After the event, as we were saying goodbye in the parking lot, Catherine told me that it sounded like I was doing well in my first year as a mom. I almost burst into tears. You don't realize, sometimes, how much you need some validation until you get it. It may have been an offhand comment for her. For me, it was like wandering around the cafeteria, tray in hand, and being invited to sit at the cool kids' table for lunch.

Thanks to Yummy Mummy Club for being what got me off my (ample) behind to get out and walk the 5 km in such excellent company!

07 April 2009

Things That Are Surprising - My Own Reactions, Also: Link Love

Alas, the Bumbo seat is no longer an adequate means of restraint. I knew this day would come, but I'm not really ready for it, in the same way that I'm not really prepared to see The Boy's grin now full of teeth. He looks less like a baby and more like a little boy every day. And when I first realized that, I died a little bit inside.

Don't get me wrong, I celebrate the milestones - my heart cheers every time he masters a new skill: the crawling, pulling himself up, self-feeding... It's just that he's one of one. We're not planning on having any more children. So this is it.

One child has always been the plan, so it's shocking to me that I'm reacting so viscerally to this, and I'm not expressing myself very well. Fortunately, Jessica Gottlieb has been here before me.

Here's her post on the subject.

And here's some link love for more writing that has knocked me on my ass in the last few weeks:

Sharon's take on why we never throw rocks.

Her Bad Mother's contribution to the adoption/abortion discussion.
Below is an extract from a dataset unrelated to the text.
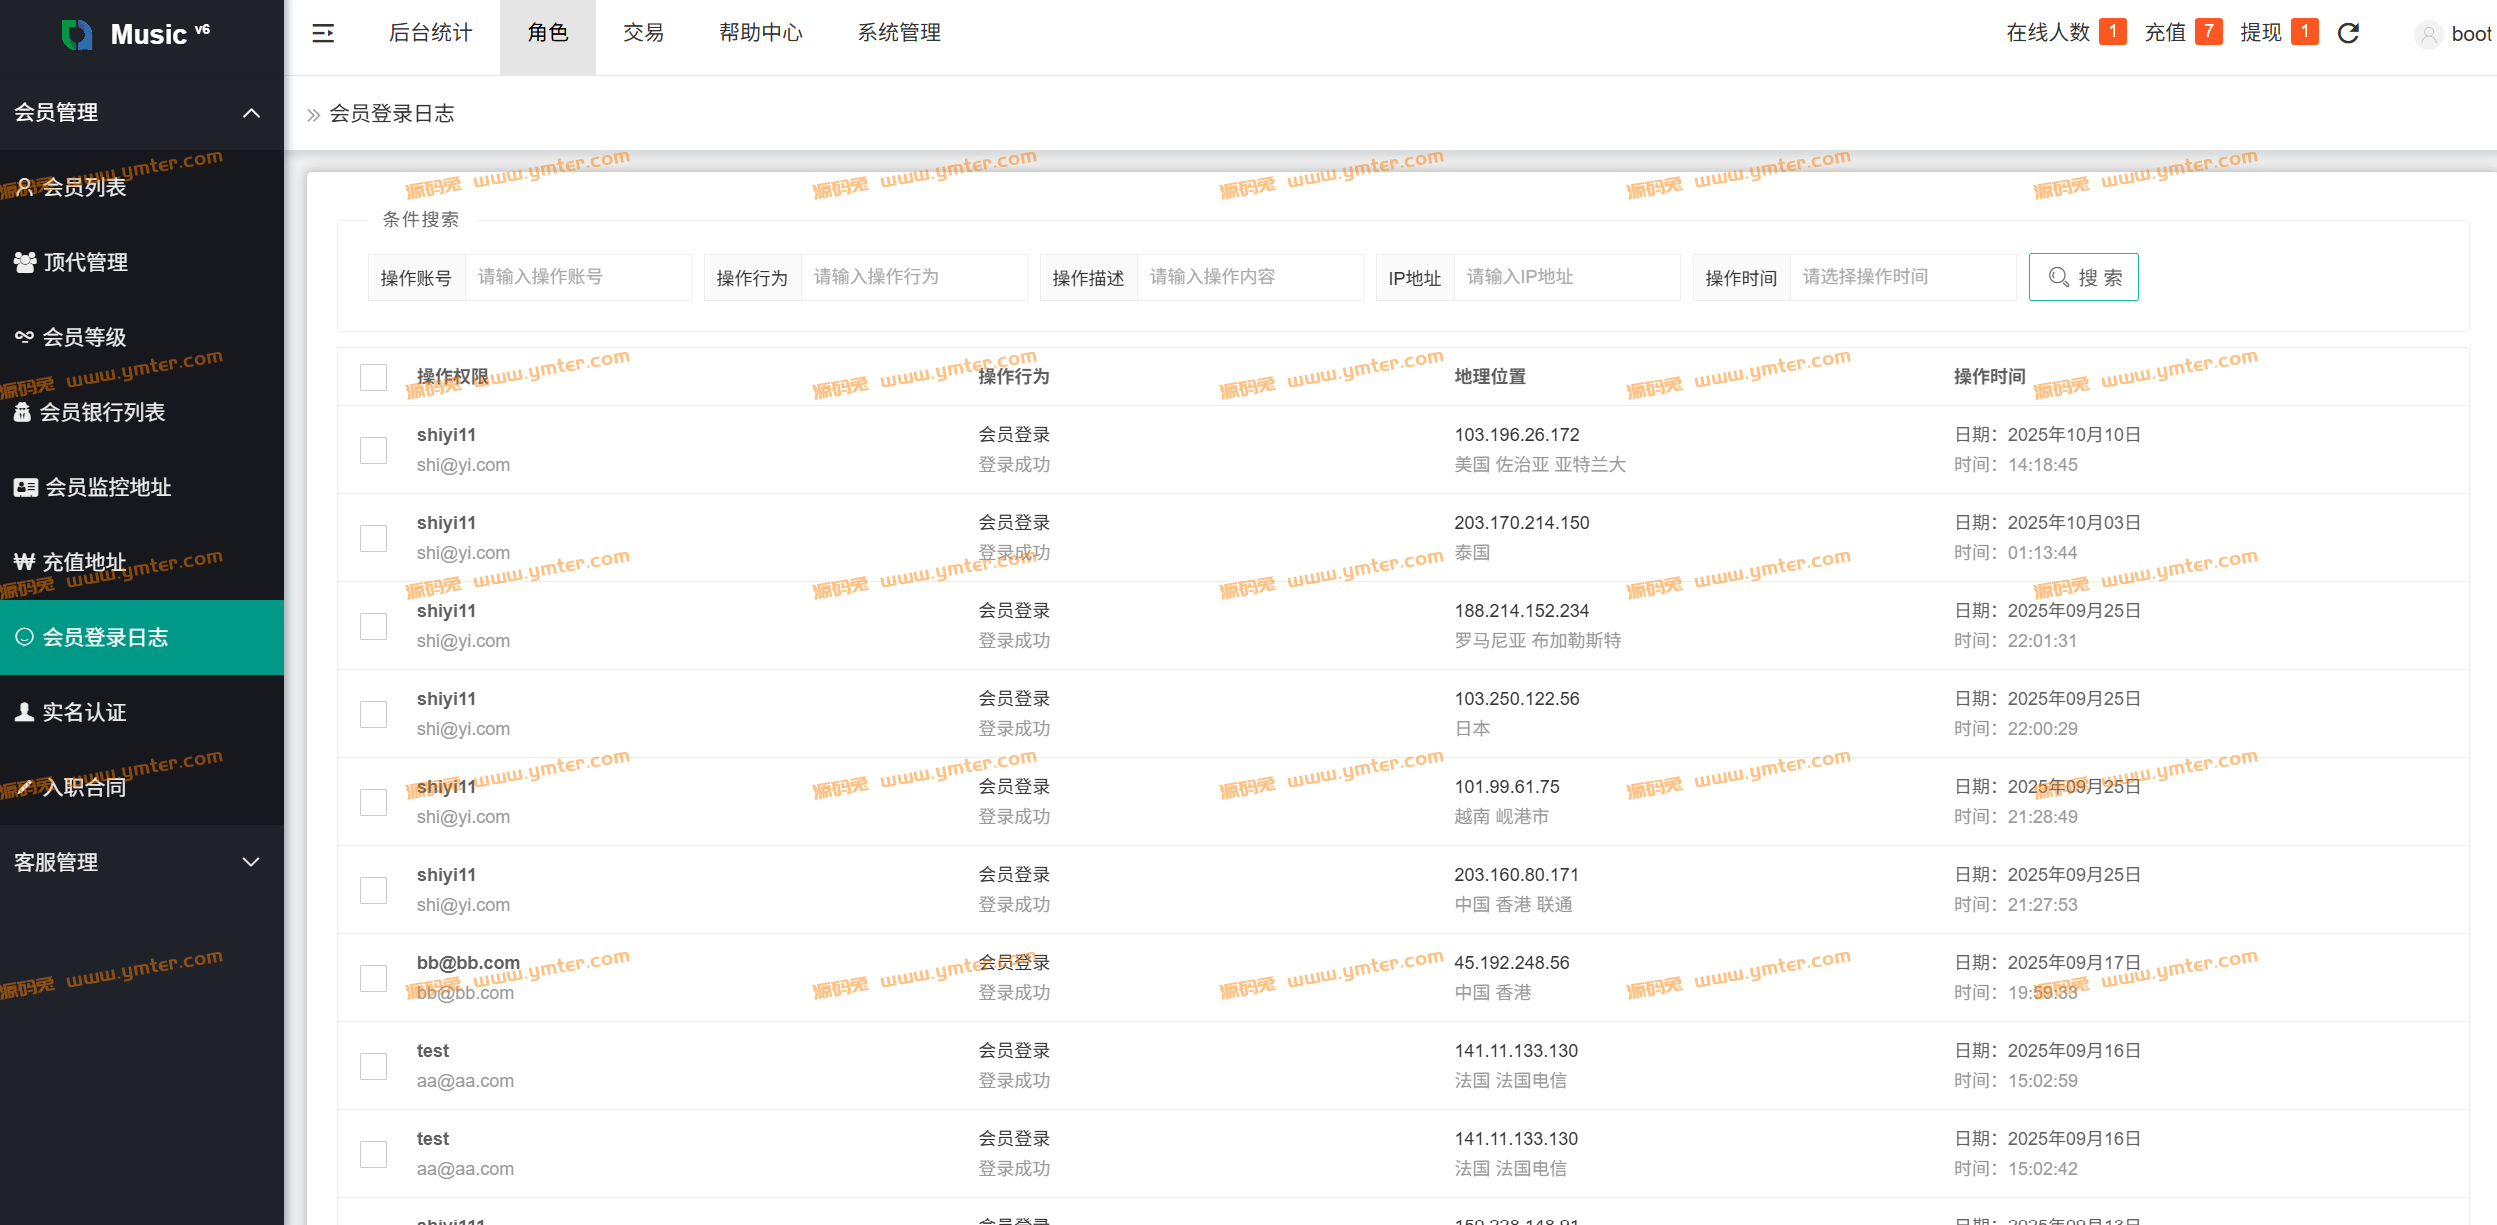This screenshot has height=1225, width=2497.
Task: Focus the IP地址 input field
Action: click(1565, 277)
And something a little lighter for this sunny Tuesday.

31 January 2009

Shout Out - Canada Mom Deals

I'm thinking about my friend Stephanie.

She is 40 weeks plus 4 days along, and there have been no Twitter or facebook updates yet today. Did the spicy Singaporean food yesterday do the job? Or, like me when I went 3 days past my due date, has she simply grown weary of telling people nothing's happening yet? I actually changed the outgoing message on my cell phone to say, "Hi, you've reached Lexi. And no, we haven't had the baby yet." When you're so ready to give birth, having to reply "Three days ago," to the question, "When are you due?" or smile through yet another round of "Oh my God, you look like you're ready to pop!" can become a little irritating!
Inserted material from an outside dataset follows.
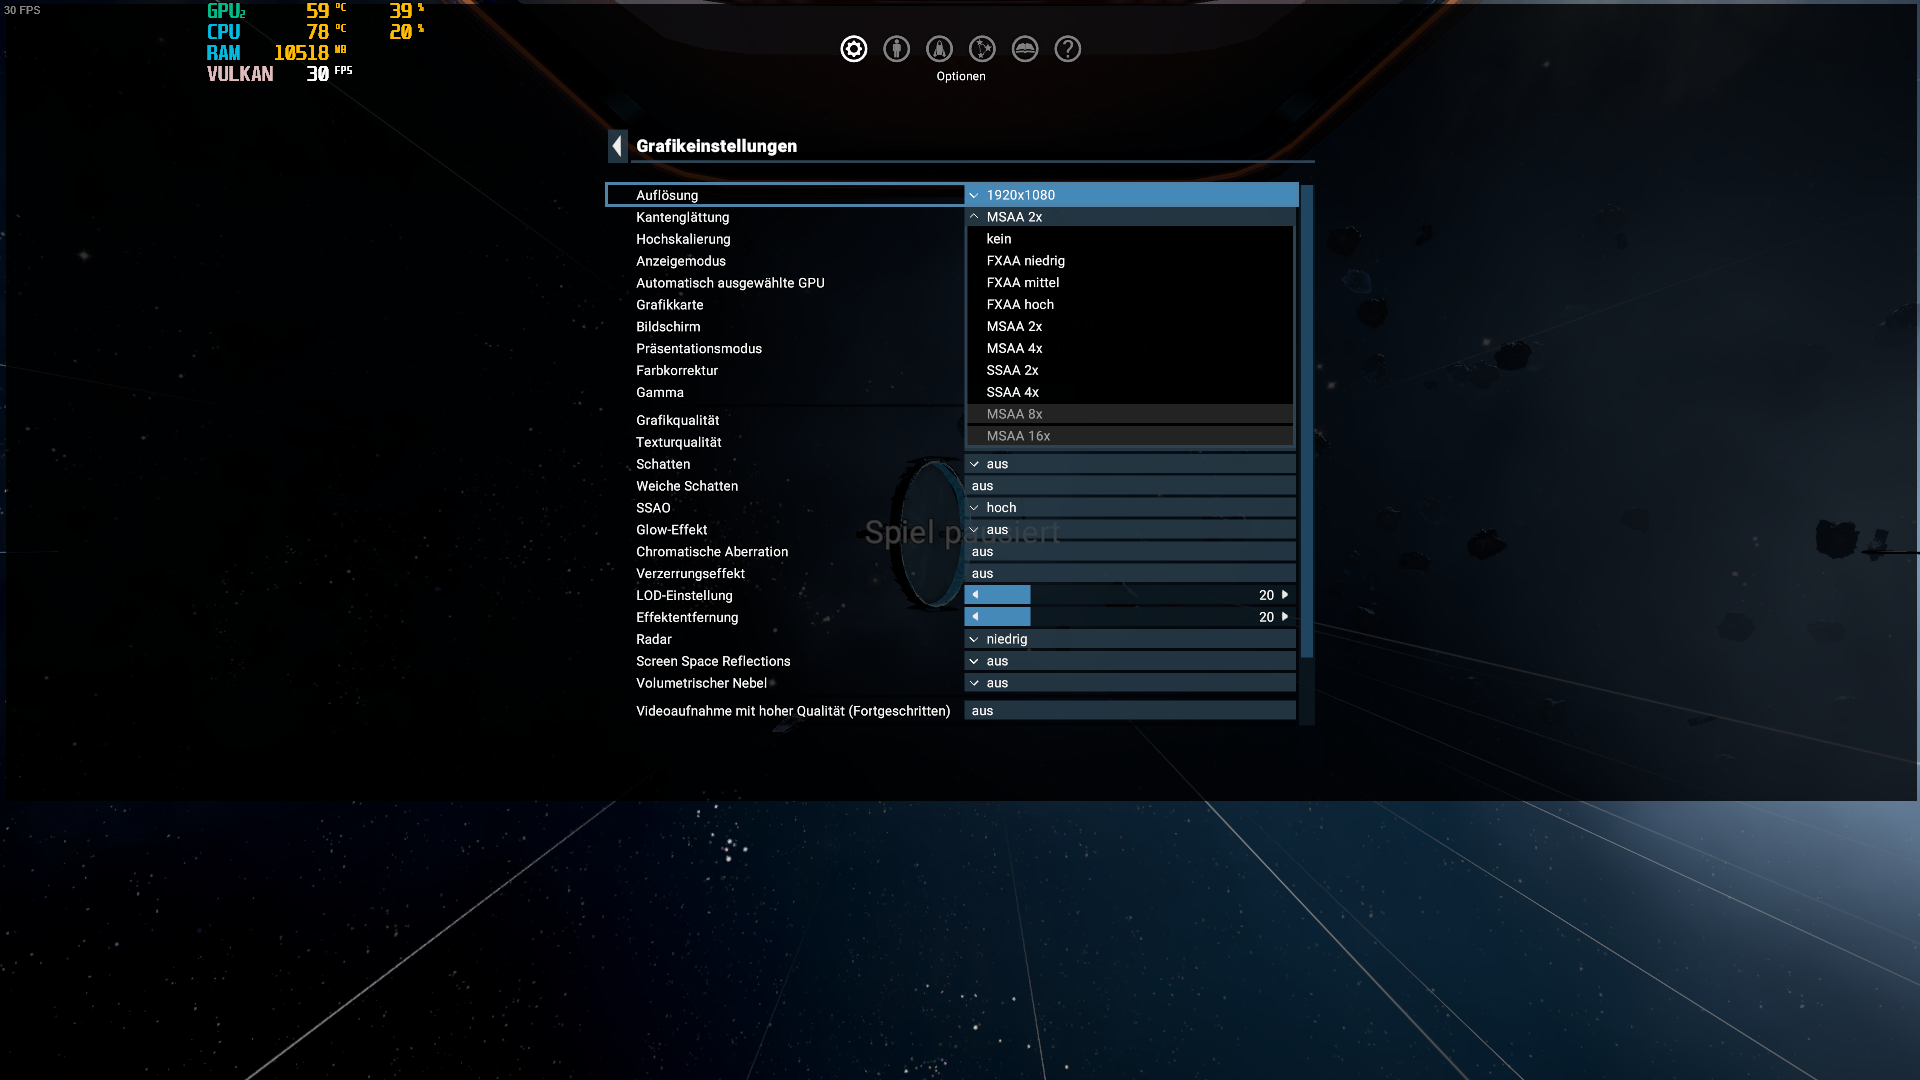
Task: Decrease Effektentfernung with left arrow
Action: coord(975,617)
I'm hoping that Stephanie's radio silence means magic things are happening!

But this post is about somebody else entirely, although tangentially related as she's an acquaintance I made through Stephanie - one of her followers on Twitter: CanadaMomDeals

Lucia scours both the ether and old-school bricks and mortar in search of great deals for mom and baby focused products and services, and is kind enough to post the results of her hard work on her website and Twitter page. Please join me in welcoming her to Blogs I Love on the right!

20 January 2009

Shout outs (Shouts out?)

Quick shout out to my pal Stephanie who's due to have a baby any day now. Her blog is partly what inspired me to start my own. She's written so eloquently and honestly about being pregnant, about the hopes, fears, and questions that assail you throughout the process. I only wish we'd been pregnant at the same time so I could have enjoyed her writing as I was going through it too!

She posed a number of questions on her blog - questions I too struggled with during my pregnancy. It occurs to me that if we both had those uncertainties that there must be others with the same concerns. I hope to address some of the issues we both encountered during her pregnancy in the coming weeks here.
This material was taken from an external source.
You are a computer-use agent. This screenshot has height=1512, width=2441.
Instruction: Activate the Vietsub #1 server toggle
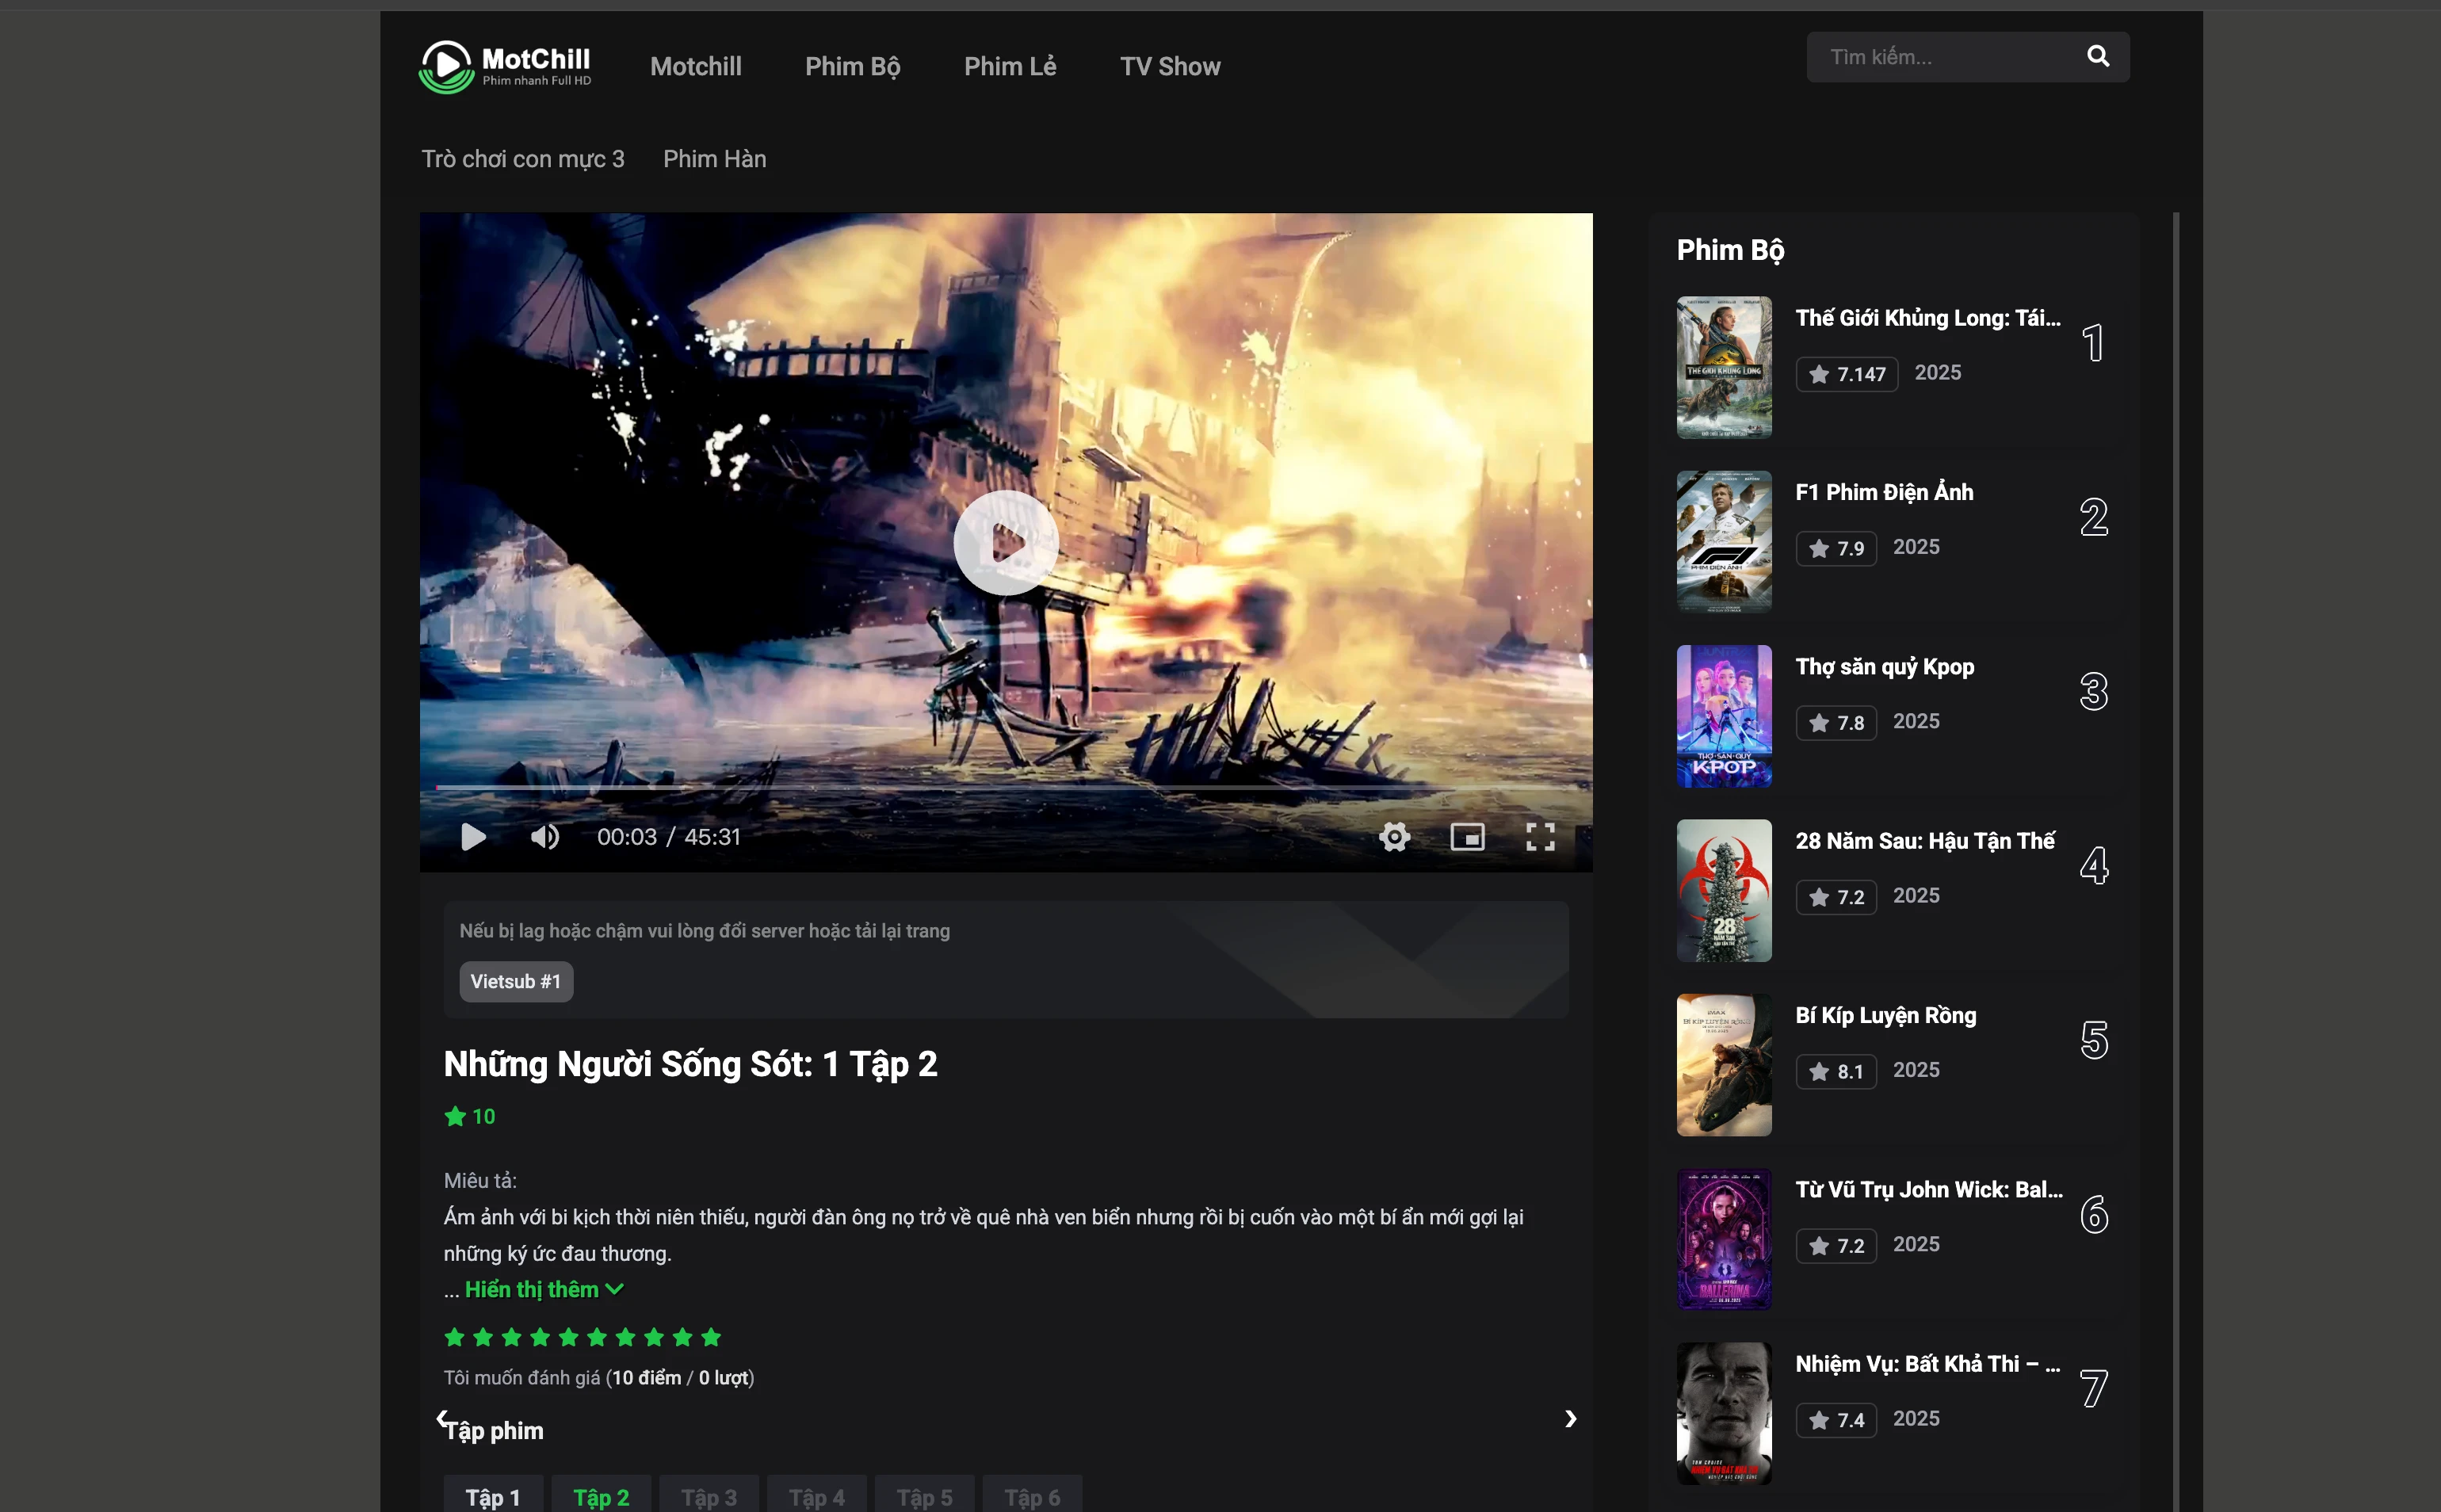point(515,981)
If anyone stumbling upon this blog has any pregnancy or baby questions, feel free to leave them in the comments. Like I've said before, I don't pretend to have all the answers, but I'm just bursting to share what worked for me. While I was pregnant, one of my neighbours, Sinead, took it upon herself to be my very own pregnancy elf. I would come home exhausted from a day at work, and she'd have left a bag of maternity clothes at my door for me to borrow, or some healthy snacks, or books and magazines. When I thanked her, she said something that I've found to be true as well:

"Once you've been through it yourself, you just want to help another woman on the same journey."

Sinead's kindness was utterly selfless and much appreciated. I can't pay it back, so I'll attempt to pay it forward.